▸ Exercise aim: Scan the records beneath this line for the line holding "You are a computer-use" and the line holding "Instruction: Open Timesheets", then transcribe exactly those two and all lines between.

▸ Data for review:
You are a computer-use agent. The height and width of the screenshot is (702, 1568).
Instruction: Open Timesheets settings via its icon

---

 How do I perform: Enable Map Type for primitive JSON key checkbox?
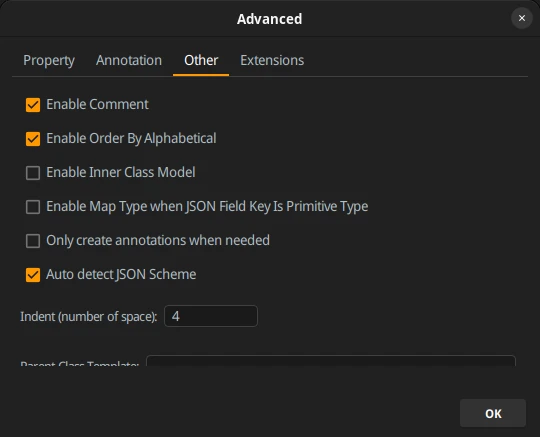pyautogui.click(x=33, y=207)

==

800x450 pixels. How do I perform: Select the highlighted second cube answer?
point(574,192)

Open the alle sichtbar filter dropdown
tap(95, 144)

▸ Output for this exercise:
You are a computer-use agent. The height and width of the screenshot is (702, 1568).
Instruction: Open Timesheets settings via its icon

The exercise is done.